■ **Ziel A**: Wo verbrachte Dietrich Blome laut dem Auszug seine Kindheit und Jugend?

■ **Auszug**:
::::::

16 Porta extra
Lebenswerk mit düsteren Facetten
Künstler mit Eisberger Wurzeln verarbeitet Kindheitserlebnisse aus dem Zweiten Weltkrieg.
Werner Hoppe
Möllenbeck/Eisbergen. Das
Sprichwort von der Blume,
die im Verborgenen blüht
und deshalb von vielen unentdeckt
bleibt, trifft ganz sicher
auf Dietrich Blome
(*6.1.1941 †18.04.2019) zu. Der
Kunstpädagoge und Künstler
mit vielen Talenten verbrachte
seine Kindheit und Jugend
in Eisbergen, wo er auch seinen
schöpferischen Ruhestand
nach seinem Berufsleben
verbrachte.

::::::

Datensatzeinträge:
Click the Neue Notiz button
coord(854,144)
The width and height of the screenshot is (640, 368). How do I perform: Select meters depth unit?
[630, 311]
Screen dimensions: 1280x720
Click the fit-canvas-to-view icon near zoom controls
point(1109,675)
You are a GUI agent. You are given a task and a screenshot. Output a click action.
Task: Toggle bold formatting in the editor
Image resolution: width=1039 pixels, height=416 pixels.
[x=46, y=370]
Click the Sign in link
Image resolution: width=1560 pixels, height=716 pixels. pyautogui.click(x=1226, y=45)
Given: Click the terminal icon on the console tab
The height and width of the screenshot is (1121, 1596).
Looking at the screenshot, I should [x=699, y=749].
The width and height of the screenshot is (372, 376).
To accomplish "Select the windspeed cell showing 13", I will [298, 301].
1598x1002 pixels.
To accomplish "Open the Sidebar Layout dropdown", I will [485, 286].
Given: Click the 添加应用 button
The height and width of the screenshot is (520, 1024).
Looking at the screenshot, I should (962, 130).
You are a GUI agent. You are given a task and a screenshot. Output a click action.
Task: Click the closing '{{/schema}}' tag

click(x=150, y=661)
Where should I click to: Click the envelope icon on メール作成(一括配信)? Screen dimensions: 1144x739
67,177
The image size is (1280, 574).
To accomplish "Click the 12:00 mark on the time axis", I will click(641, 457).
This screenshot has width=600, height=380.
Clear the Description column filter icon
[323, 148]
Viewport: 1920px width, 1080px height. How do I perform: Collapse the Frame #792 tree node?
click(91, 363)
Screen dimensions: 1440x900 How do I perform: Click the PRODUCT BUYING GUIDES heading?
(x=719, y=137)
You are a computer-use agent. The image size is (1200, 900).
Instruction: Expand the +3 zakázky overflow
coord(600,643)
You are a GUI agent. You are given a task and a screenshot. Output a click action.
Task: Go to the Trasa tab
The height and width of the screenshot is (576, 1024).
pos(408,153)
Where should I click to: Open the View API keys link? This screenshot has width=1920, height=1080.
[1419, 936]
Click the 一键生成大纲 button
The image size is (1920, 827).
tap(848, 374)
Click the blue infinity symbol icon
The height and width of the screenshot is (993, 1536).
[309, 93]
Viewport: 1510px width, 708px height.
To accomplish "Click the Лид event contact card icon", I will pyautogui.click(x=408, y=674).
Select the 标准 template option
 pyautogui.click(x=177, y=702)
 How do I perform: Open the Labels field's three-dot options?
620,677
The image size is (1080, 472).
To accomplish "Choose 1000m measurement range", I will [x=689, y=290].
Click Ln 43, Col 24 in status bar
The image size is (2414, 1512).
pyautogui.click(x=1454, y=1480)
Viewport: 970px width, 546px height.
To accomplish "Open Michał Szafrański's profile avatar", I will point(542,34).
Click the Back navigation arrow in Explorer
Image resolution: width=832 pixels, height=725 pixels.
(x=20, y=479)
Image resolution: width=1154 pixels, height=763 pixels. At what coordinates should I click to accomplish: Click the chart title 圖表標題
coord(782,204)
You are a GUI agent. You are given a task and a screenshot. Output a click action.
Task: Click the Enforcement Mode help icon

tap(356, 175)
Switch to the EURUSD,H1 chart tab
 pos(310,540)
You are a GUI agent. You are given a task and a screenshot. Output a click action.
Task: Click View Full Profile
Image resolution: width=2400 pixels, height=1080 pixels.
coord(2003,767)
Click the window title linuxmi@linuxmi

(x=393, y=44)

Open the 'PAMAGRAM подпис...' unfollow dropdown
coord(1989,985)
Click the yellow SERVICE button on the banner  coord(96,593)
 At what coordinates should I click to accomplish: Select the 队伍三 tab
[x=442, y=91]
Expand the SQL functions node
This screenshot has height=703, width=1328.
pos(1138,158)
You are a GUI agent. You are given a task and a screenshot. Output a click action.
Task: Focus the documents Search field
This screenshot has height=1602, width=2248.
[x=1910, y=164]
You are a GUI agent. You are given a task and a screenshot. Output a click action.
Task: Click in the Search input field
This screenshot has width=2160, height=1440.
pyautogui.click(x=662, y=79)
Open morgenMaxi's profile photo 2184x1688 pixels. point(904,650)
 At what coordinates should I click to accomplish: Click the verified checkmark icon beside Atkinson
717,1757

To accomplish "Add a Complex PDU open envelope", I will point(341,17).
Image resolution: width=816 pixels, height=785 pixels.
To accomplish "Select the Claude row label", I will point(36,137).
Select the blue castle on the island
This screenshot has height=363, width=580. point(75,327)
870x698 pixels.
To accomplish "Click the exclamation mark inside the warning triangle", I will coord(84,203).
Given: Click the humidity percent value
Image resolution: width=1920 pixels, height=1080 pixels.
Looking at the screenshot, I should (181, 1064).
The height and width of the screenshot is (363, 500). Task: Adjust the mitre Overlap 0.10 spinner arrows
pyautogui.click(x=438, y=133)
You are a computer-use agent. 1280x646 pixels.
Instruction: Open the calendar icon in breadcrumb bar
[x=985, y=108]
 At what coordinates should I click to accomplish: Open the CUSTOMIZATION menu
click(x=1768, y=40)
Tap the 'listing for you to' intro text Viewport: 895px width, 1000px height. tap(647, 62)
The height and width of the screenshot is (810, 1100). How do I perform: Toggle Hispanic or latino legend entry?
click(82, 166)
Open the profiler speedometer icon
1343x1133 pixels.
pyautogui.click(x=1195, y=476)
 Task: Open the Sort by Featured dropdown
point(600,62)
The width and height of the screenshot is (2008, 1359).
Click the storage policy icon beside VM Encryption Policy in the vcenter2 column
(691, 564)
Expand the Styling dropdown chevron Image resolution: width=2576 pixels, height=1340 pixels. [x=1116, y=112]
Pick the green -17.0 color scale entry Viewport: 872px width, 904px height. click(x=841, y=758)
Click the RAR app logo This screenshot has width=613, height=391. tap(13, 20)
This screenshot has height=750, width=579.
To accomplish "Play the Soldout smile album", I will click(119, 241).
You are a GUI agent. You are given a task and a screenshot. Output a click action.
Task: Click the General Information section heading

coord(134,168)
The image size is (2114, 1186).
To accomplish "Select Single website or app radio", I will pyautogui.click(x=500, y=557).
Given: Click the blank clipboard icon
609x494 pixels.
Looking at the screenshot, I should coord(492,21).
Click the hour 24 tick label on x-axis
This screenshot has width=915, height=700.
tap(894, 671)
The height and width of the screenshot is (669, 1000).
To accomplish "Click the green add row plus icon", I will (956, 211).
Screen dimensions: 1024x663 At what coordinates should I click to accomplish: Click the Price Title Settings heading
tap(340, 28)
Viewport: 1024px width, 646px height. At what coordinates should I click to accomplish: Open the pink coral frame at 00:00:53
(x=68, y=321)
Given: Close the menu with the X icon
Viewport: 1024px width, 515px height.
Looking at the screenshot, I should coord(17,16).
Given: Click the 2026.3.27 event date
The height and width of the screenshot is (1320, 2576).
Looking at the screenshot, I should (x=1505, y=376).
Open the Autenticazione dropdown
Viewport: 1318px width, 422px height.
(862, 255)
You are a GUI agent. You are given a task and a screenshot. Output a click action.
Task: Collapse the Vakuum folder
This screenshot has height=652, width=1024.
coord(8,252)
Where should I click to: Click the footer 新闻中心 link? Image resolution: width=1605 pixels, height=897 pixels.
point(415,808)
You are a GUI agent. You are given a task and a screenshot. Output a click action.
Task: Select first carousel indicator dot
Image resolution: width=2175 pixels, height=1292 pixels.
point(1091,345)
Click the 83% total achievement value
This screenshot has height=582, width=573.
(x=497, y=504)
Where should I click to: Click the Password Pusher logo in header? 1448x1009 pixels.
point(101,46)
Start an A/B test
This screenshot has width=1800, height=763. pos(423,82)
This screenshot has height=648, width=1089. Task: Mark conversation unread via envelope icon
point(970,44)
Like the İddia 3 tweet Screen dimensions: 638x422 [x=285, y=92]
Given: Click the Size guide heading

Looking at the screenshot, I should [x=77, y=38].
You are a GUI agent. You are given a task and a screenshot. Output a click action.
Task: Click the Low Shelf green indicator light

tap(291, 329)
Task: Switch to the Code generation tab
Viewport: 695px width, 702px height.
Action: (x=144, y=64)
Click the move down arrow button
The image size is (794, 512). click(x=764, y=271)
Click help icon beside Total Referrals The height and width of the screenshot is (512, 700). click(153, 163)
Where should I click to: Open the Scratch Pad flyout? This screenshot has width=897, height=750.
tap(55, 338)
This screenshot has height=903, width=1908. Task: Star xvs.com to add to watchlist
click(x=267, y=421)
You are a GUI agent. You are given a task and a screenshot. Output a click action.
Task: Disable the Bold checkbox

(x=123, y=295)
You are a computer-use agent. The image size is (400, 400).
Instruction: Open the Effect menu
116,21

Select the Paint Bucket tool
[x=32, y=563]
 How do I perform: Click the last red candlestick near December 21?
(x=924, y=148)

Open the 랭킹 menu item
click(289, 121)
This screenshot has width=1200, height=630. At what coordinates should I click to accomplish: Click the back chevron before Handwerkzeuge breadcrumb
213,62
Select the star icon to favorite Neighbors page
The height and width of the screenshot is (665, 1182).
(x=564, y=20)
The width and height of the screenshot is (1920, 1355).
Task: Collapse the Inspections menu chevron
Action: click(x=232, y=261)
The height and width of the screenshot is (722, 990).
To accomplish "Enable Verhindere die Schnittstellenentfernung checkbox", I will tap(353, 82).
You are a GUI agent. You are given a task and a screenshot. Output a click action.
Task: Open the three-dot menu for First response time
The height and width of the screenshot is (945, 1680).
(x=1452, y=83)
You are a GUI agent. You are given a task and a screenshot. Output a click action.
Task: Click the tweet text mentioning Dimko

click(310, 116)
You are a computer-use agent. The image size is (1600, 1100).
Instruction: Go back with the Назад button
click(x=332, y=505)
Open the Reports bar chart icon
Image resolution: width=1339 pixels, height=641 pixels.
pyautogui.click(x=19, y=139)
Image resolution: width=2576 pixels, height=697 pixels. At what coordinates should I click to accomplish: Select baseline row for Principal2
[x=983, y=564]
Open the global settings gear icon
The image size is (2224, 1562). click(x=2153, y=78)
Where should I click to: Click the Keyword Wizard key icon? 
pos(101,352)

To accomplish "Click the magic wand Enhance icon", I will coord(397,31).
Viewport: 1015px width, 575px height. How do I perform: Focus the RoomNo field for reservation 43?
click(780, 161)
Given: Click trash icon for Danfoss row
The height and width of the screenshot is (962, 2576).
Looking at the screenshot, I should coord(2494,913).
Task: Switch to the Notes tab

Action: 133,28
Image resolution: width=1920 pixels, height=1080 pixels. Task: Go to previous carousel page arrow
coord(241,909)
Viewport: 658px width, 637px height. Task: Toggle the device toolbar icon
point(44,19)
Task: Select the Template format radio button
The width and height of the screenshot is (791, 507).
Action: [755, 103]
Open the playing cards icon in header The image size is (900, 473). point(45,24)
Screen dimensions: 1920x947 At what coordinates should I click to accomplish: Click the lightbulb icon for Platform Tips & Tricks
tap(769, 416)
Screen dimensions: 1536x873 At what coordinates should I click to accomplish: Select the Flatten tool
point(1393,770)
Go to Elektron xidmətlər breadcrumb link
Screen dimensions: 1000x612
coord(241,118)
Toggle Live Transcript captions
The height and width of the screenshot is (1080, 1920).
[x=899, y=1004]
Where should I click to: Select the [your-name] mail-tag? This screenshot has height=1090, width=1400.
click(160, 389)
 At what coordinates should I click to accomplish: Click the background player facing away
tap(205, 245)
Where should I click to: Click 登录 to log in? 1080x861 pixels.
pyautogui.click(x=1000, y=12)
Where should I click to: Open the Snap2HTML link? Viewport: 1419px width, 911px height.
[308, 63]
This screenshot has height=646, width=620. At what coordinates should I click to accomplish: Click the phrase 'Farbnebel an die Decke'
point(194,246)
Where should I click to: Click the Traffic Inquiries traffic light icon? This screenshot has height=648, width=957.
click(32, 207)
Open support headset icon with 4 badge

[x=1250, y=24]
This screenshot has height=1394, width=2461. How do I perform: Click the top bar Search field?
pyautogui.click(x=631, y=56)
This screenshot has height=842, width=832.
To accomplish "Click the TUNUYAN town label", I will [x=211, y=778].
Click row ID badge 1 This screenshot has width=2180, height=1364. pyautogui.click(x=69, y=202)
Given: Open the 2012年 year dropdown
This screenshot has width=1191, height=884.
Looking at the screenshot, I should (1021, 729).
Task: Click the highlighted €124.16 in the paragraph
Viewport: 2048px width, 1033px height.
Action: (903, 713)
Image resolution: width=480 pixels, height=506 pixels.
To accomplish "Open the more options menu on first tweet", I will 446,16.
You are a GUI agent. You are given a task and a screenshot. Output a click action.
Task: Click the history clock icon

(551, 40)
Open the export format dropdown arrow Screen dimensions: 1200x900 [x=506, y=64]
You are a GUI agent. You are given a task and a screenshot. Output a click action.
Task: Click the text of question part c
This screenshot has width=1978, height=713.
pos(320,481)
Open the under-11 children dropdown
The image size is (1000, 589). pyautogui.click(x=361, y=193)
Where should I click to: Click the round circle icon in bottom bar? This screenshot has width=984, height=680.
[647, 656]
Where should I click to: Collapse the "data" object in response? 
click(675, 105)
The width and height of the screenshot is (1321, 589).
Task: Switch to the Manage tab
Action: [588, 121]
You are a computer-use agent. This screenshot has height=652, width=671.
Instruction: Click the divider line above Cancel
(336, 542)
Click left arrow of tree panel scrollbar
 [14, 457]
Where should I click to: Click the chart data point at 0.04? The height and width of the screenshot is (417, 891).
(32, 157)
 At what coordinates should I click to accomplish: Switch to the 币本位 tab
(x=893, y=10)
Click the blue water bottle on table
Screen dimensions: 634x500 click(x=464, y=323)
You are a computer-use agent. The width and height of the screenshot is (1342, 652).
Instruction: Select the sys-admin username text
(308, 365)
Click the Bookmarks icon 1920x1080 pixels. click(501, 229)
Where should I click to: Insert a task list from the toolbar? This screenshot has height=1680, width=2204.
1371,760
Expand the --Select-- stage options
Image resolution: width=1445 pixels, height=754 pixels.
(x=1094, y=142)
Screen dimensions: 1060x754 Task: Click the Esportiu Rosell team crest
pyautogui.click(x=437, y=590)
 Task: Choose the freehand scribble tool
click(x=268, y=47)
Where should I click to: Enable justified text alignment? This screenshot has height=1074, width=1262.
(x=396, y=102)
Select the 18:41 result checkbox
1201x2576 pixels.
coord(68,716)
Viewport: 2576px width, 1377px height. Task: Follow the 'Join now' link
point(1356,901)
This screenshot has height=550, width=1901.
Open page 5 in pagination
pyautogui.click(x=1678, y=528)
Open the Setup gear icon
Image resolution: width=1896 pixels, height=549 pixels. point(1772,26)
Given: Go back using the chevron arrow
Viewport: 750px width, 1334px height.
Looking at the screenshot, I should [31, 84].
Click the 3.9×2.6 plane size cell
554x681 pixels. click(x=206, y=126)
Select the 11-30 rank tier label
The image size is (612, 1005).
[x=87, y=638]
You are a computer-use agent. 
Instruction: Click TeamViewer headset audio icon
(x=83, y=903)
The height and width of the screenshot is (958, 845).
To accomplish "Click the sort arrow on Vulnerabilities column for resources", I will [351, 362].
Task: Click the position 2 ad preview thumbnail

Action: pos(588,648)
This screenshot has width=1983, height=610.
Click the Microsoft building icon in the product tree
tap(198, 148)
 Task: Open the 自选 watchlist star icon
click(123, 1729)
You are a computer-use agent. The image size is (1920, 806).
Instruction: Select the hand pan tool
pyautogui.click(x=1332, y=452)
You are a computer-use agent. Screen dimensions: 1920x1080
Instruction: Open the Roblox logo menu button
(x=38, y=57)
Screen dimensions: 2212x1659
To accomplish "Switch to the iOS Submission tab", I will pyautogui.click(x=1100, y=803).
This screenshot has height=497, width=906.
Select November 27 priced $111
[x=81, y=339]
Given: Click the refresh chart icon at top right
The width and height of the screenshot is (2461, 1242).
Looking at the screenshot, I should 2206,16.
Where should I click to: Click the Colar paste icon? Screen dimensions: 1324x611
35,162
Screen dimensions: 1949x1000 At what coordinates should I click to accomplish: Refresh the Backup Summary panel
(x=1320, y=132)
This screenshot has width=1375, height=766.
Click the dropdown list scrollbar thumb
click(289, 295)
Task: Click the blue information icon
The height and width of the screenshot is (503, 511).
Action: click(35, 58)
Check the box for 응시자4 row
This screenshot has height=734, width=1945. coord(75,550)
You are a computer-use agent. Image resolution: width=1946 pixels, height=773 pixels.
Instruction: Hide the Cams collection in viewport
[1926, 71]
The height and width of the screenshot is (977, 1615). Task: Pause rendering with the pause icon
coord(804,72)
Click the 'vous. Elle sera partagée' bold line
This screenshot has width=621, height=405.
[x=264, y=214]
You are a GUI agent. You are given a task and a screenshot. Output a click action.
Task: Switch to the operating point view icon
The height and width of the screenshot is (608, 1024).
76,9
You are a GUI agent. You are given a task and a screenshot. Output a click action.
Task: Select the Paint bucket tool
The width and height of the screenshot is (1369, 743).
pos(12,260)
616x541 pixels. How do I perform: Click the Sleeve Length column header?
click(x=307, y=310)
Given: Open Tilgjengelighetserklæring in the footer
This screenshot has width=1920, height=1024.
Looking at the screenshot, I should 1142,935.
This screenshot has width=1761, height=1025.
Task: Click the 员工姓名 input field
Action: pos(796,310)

::::::

■ **Ziel B**: Schreiben Sie aus den Datensatzeinträgen die Zeilen von der Zeile mit „Task: Open the Sort by Featured dropdown“ bis einschließlich der Zeile mit „will click(119, 241).“ unverändert ab.

■ **Vollständige Antwort A**: In Eisbergen.

■ **Vollständige Antwort B**:
 Task: Open the Sort by Featured dropdown
point(600,62)
The width and height of the screenshot is (2008, 1359).
Click the storage policy icon beside VM Encryption Policy in the vcenter2 column
(691, 564)
Expand the Styling dropdown chevron Image resolution: width=2576 pixels, height=1340 pixels. [x=1116, y=112]
Pick the green -17.0 color scale entry Viewport: 872px width, 904px height. click(x=841, y=758)
Click the RAR app logo This screenshot has width=613, height=391. tap(13, 20)
This screenshot has height=750, width=579.
To accomplish "Play the Soldout smile album", I will click(119, 241).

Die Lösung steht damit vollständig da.